Leni managed to gasp as his passions moved him and he sobbed before her, though
trying all the while to contain it, to keep it imprisoned within himself. His
secrets now were swimming near the surface, like little minnows. Amos fancied
that if she wanted to, she could with ease scoop any one of them out, cup them
in her hand with a little water, and lift them up for her observation; but she
knew doing this would hurt him even more, and that she would still never
understand what it was she beheld in her hand.
A few
moments passed, and Leni – after a barrage of horrible, dreadful fears that he
might lose his beloved – managed to compose himself. Amos felt awful as well,
for she felt she had brought this about. After some time, Leni revealed himself
again to her and smiled. It was a strange smile, and one she had seen on his face
only once before; there was a great sadness revealed in it, and a happy
resignation, as if he had admitted, at long last, that misery was as sweet as
harmony.
She
pulled away from him then, for he resembled exactly the version of himself she
had seen many years ago, as a girl that had fallen into the accursed caves.
“What
is it?” Leni asked.
“I-I
see you now as I saw you then!” she whispered. “In the cave!”
Leni
shook his head. “That was not me,” he said. “It was the trick of another. I
never caught you in that cave.”
Amos
stood up, angry now. “I know that it was you and no other; and I know that you
deny it now only out of spite. Don’t you think I'd know you, my love? If you
cannot trust me in that, then your esteem of me is even lower than your perception
of my own!”
“Spite?”
Leni said, his own ire irked. “I spit at all the ignorant fools until I have
run out of words, and I am dry as a cockle-spar – but I spite no one, least of
all you!”
“You
spite yourself, Leni,” Amos said now, seeing him clearly for the first time.

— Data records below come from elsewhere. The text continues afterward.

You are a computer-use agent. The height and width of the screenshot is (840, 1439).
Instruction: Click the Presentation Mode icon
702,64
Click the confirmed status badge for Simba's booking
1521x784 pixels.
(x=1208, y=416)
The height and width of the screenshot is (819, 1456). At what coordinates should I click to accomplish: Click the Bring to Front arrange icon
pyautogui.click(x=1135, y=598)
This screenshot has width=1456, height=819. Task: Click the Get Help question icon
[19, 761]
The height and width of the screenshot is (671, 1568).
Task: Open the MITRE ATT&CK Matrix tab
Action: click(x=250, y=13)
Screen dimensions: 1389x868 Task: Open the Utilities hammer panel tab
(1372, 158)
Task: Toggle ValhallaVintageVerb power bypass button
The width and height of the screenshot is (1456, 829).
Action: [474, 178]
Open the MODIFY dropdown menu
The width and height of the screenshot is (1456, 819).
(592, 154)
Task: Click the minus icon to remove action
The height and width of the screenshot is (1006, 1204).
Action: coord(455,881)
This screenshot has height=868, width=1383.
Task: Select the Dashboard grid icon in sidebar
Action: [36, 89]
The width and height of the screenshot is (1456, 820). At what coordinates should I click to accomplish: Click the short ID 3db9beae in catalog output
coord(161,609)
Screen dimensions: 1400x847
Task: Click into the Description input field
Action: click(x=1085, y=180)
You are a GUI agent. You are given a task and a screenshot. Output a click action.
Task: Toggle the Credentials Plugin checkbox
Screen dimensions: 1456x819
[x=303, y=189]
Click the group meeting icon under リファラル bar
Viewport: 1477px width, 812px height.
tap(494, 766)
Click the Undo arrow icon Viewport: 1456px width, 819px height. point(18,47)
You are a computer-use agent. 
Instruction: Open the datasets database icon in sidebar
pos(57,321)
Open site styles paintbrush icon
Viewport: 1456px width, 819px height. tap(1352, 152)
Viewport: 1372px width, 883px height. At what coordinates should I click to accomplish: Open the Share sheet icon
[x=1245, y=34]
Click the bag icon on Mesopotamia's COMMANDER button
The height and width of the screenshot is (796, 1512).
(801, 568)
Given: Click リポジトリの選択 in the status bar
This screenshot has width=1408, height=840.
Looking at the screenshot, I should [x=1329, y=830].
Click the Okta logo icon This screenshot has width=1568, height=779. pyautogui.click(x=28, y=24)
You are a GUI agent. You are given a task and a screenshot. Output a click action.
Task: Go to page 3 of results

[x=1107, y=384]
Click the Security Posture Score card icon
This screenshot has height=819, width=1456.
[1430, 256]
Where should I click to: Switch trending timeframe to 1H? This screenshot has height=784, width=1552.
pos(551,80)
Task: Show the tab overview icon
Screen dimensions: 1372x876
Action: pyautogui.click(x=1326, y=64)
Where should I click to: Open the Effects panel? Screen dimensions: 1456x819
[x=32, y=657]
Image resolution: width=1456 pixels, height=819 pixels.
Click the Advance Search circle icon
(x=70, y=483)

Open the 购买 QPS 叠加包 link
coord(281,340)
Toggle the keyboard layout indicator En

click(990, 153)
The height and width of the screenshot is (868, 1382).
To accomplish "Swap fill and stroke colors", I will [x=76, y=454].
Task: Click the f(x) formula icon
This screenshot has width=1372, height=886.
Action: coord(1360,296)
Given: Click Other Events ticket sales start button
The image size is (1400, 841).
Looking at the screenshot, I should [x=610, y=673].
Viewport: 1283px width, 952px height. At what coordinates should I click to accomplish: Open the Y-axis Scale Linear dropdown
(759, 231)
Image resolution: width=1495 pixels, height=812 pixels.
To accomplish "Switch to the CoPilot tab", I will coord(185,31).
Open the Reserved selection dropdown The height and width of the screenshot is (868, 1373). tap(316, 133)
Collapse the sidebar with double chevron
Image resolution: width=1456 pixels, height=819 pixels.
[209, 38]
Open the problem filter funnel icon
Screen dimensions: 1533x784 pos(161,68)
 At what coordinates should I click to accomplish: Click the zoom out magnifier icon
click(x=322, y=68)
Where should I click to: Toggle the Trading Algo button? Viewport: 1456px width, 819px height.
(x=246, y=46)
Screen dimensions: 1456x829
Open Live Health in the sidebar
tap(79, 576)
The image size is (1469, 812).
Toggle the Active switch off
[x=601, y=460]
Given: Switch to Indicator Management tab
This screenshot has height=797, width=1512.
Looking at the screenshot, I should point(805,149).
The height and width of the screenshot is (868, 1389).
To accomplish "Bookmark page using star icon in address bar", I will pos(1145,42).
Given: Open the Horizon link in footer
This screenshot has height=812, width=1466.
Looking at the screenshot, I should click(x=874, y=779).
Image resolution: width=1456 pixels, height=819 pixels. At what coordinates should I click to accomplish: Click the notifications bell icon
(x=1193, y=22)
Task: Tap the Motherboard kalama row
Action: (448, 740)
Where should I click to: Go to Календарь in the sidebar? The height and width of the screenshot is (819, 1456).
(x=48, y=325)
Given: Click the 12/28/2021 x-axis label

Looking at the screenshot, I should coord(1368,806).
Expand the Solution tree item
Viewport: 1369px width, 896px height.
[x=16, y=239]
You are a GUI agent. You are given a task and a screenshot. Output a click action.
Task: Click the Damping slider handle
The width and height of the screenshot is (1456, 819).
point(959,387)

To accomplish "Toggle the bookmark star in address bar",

She may have seen his sadness as a girl, but only now – as a woman – did she
spot the mar upon his spirit. It showed itself – but what was it, and what did
it mean?
She
would never know – not unless he one day opted to tell her.
Before
she turned away from him she said one final thing. Her parting words, like
those that had come before, seemingly bidden, but unforeseen, went to his very
core:
“It is
you, my love, who does not like yourself very much. It is time now that you
admit that to yourself, and to allow me to forget this false projection which
you have pushed upon me. I am proud, and I am fully in love with who I am. I
don't need you; although I see now how you need me.”
Leni
sat motionless in the garden as Amos strode away from him toward the lift. He
sat crumpled, totally without will, drained and depleted.
He was
back in Tonphe Square and Mara was running with him hand in hand moments before
she was struck by a plasma blast which incinerated most of her body. Leni dove
for cover, and it was only once he was safely out of sight did he realize he
was now holding a dismembered arm.
Travesty
pressed upon him, sent him from his seat onto the garden floor. As Amos
descended in the lift to the bedroom, wishing she could somehow, with words or
with her body, find a way to alleviate his pain, Leni went into howls and
spasms.
He had
kept the tragedy at bay; he had leapt so far away from it, and reinvented himself
so many times that the man who had lost his first love was another world away,
someone in a story, a forgotten soldier of fortune.
Now,
somehow, a crack had formed.
Leni
cried and cried, with his forehead pressed into the flagstones, until he had gotten
most of it out; then he began hitting himself, and went on like this until he
was utter spent and through his tears all the stars above had seemingly slurred
into one.
The
truth was that he really did not like himself at all; in fact, he hated himself.